Load datafiles with associated metadata into the beacon database. See example
data and metadata files in the /data directory.

positional arguments:
  datafile              .vcf file containing variant information
  metadata              .json file containing metadata associated to datafile

optional arguments:
  -h, --help            show this help message and exit
  --samples SAMPLES     comma separated string of samples to process.
                        EXPERIMENTAL
  --min_allele_count MIN_ALLELE_COUNT
                        minimum allele count can be raised to ignore rare
                        variants.

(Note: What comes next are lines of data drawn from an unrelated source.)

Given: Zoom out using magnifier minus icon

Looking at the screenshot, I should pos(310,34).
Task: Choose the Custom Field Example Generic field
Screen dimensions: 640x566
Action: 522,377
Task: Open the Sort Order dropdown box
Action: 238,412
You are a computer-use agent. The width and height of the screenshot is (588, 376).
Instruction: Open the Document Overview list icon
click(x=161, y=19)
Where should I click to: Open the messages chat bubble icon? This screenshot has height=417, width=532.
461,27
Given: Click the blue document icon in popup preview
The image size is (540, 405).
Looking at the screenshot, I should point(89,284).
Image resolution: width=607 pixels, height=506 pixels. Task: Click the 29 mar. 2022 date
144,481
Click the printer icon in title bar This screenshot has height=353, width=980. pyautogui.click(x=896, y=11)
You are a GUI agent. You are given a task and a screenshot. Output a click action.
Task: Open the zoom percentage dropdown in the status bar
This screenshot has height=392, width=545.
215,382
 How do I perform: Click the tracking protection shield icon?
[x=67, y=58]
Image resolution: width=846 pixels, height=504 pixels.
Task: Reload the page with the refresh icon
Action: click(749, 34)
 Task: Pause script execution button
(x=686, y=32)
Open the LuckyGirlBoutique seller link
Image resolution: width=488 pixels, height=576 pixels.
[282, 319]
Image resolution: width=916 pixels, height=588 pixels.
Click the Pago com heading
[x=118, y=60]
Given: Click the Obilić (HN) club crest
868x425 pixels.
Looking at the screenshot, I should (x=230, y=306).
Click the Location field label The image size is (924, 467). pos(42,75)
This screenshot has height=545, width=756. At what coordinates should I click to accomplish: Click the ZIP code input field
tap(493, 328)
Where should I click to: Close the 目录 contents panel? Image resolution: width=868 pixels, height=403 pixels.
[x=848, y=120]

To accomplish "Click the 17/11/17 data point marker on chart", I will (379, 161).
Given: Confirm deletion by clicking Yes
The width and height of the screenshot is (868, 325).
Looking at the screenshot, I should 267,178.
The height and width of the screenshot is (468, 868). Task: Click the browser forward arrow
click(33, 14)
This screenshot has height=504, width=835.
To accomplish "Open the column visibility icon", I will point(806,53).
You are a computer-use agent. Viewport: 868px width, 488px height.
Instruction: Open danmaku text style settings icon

Default value is 1

As an example, a dataset metadata could be:

{
    "name": "1000 genome",
    "datasetId": "urn:hg:1000genome",
    "description": "Data from 1000 genome project",
    "assemblyId": "GRCh38",
    "createDateTime": "2013-05-02 12:00:00",
    "updateDateTime": "2013-05-02 12:00:00",
    "version": "v0.4",
    "externalUrl": "ftp://ftp.1000genomes.ebi.ac.uk/vol1/ftp/release/20130502/",
    "accessType": "PUBLIC",
    "callCount": 3892,
    "variantCount": 4242
}

For loading data into the database we can proceed as follows:

$ beacon_init data/ALL.chrMT.phase3_callmom-v0_4.20130502.genotypes.vcf.gz data/example_metadata.json

(EXPERIMENTAL) For loading data into the database from selected samples only we can proceed as follows:

$ beacon_init data/ALL.chrMT.phase3_callmom-v0_4.20130502.genotypes.vcf.gz data/example_metadata.json --samples HG0001,HG0002,HG0003

For ignoring rare alleles, set a minimum allele count with --min_allele_count:

$ beacon_init data/ALL.chrMT.phase3_callmom-v0_4.20130502.genotypes.vcf.gz data/example_metadata.json --min_allele_count 20

Note

One dataset can have multiple files, in order to add more files to one dataset, repeat the command above. The parameters callCount and variantCount from the metadata file reflect values of the entire dataset. These values can be initialised with 0 if they are not known and updated in beacon_dataset_counts_table table. As of this moment we do not provide an option for bulk upload of files from a dataset.

Note

For loading 1000 genome dataset see: 1000 Genome Loader instructions.